Top of Dataset records

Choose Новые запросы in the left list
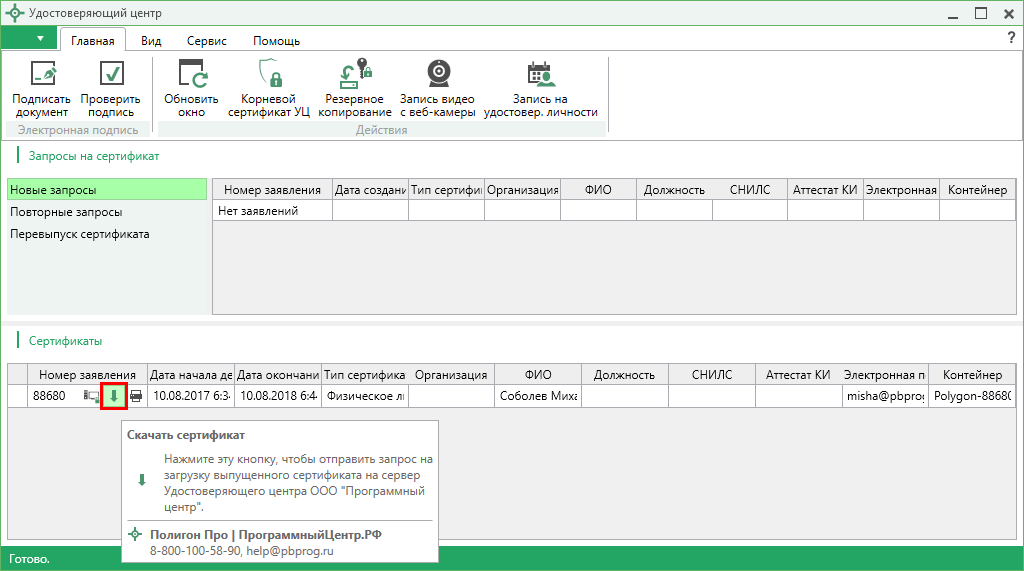Screen dimensions: 1024x571 pyautogui.click(x=53, y=190)
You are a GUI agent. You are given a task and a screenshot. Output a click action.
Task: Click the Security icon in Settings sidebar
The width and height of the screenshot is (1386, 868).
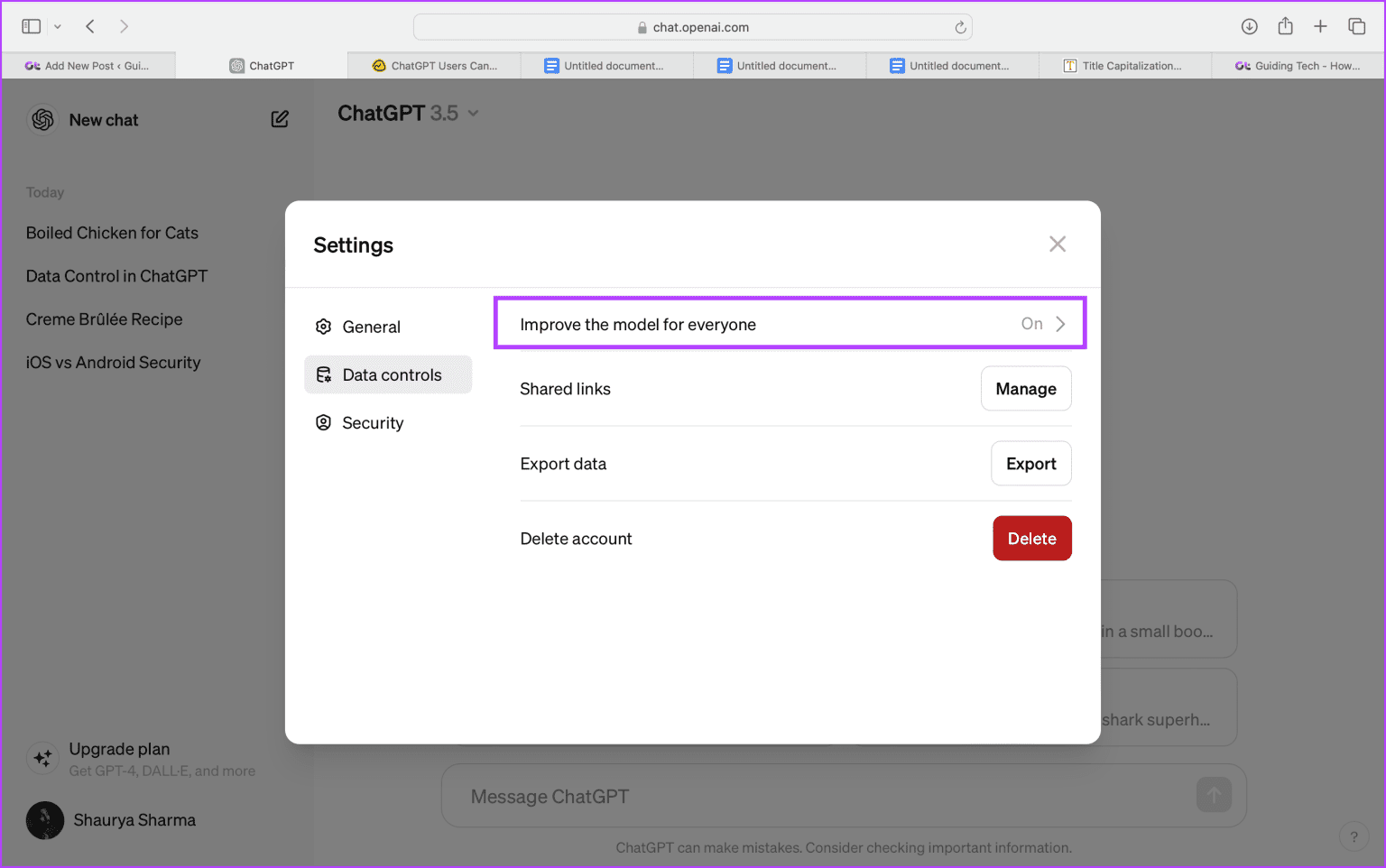[323, 422]
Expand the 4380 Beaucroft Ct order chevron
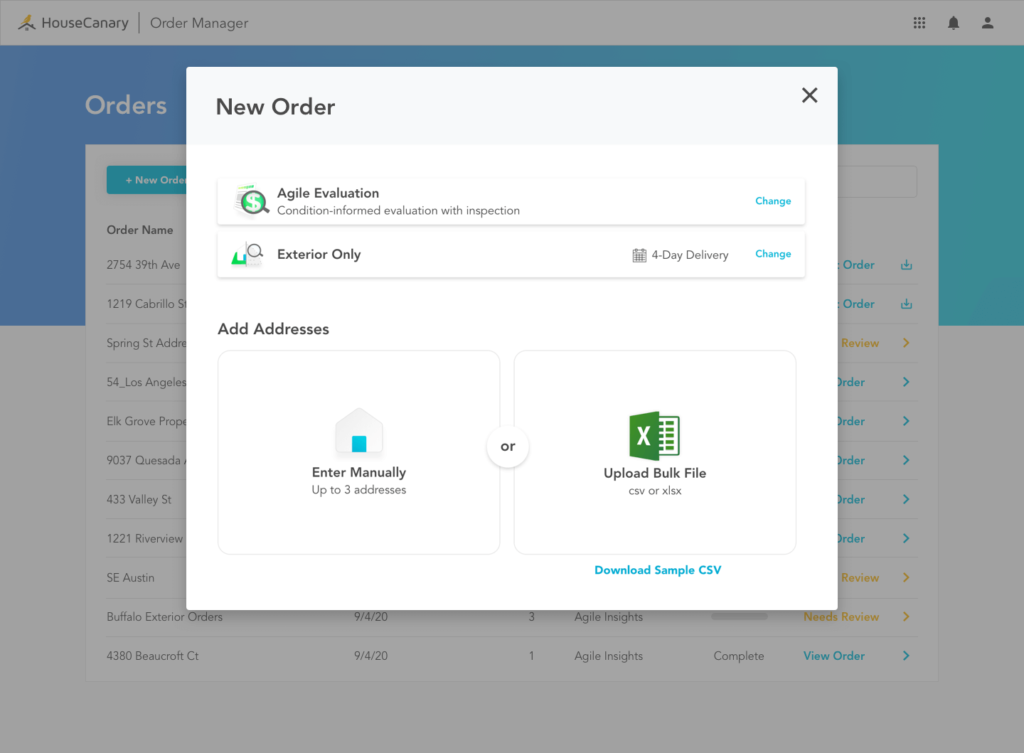This screenshot has height=753, width=1024. pos(906,656)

Bottom of Dataset records

# Work item
Your reply should hold only the lines running from the one with "The width and" to the end of the data above, set down exactly, pictures omitted.

# Response below
The width and height of the screenshot is (1386, 868).
[323, 422]
Expand the 4380 Beaucroft Ct order chevron
This screenshot has height=753, width=1024. pos(906,656)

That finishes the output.